Metadata-Version: 2.1
Name: coopgraph
Version: 0.5
Summary: Logical Graph Builder that can be used for various problems that can be modeled as a graph data structure
Home-page: https://github.com/tylertjburns/coopgraph
Author: tburns
Author-email: tyler.tj.burns@gmail.com
License: MIT
Platform: UNKNOWN
Classifier: Development Status :: 3 - Alpha
Classifier: License :: OSI Approved :: MIT License
Classifier: Programming Language :: Python
Classifier: Programming Language :: Python :: 3.5
Classifier: Programming Language :: Python :: 3.6
Classifier: Topic :: Software Development :: Libraries
Classifier: Topic :: Software Development :: Libraries :: Python Modules
Classifier: Intended Audience :: Developers
Requires-Python: >3.5
Description-Content-Type: text/markdown
Requires-Dist: coopstructs (==0.9)
Requires-Dist: Hexy (==1.4.3)
Requires-Dist: numpy (==1.19.1)
Requires-Dist: pygame (==1.9.6)
Requires-Dist: pylint (==2.5.3)
Requires-Dist: six (==1.15.0)
Requires-Dist: toml (==0.10.1)
Requires-Dist: typed-ast (==1.4.1)
Requires-Dist: wrapt (==1.12.1)

# coopgraph
Logical Graph Builder that can be used for various problems that can be modeled as a graph data structure

An Example:
```
from Graphs import Graph, Node
from dataStructs import Vector2

a = Node(name='A', pos=Vector2(0, 0))
b = Node(name='B', pos=Vector2(3, 3))
c = Node(name='C', pos=Vector2(2, 0))
d = Node(name='D', pos=Vector2(2, 1))
e = Node(name='E', pos=Vector2(3, 4))
f = Node(name='F', pos=Vector2(5, 5))


g = { a: [d],
      b: [c],
      c: [b, d, e],
      d: [a, c],
      e: [c, f],
      f: []
    }

graph = Graph(g)
```

The graph structure can then be used to perform various graph-related analysis:

Two find nodes that have no outbound connections 
```
print(graph.find_isolated_vertices())
```

To find the shortest path between two nodes
```
print(graph.astar(a, e))
```

Note that for astar calculation, edges can be enabled or disabled against one or more disablers. This is useful for implementing temporary criteria in:
```
edges_to_disable = [value for key, value in graph.edges()][:3]

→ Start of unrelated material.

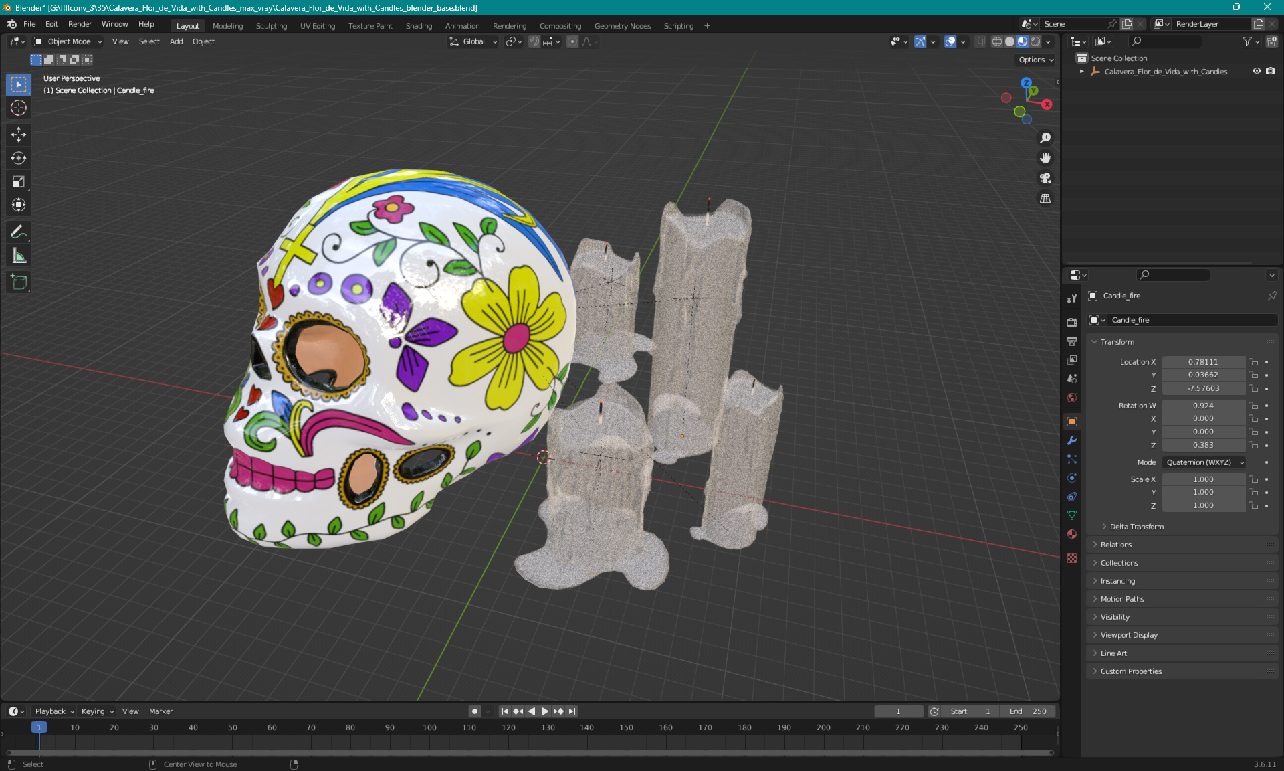Open the Layout workspace tab

187,25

graph.disable_edges(edges_to_disable, "myDisabler")
path = graph.astar(a, e)
graph.disable_edges(edges_to_disable, "myDisabler")
```

you can also ignore disablers directly by passing a list of disabler names to the astar() method
```
edges_to_disable = [value for key, value in graph.edges()][:3]
graph.disable_edges(edges_to_disable, "myIngoredDisabler")

ignored = ["myIngoredDisabler"]
path = graph.astar(a, e, ignored_disablers=ignored)
```

An astar() call can also include custom g and h functions that allow for better control of the astar algorithm
```
def g(node1 Node, node2: Node) -> float:
    if node1.pos - node2.pos > 10:
        return 1
    else
        return .5

def h(node1 Node, node2: Node) -> float:
    if node1.pos - node2.pos > 10:
        return 100
    else
        return -100

path = graph.astar(a, e, g_func=g, h_func=h)
```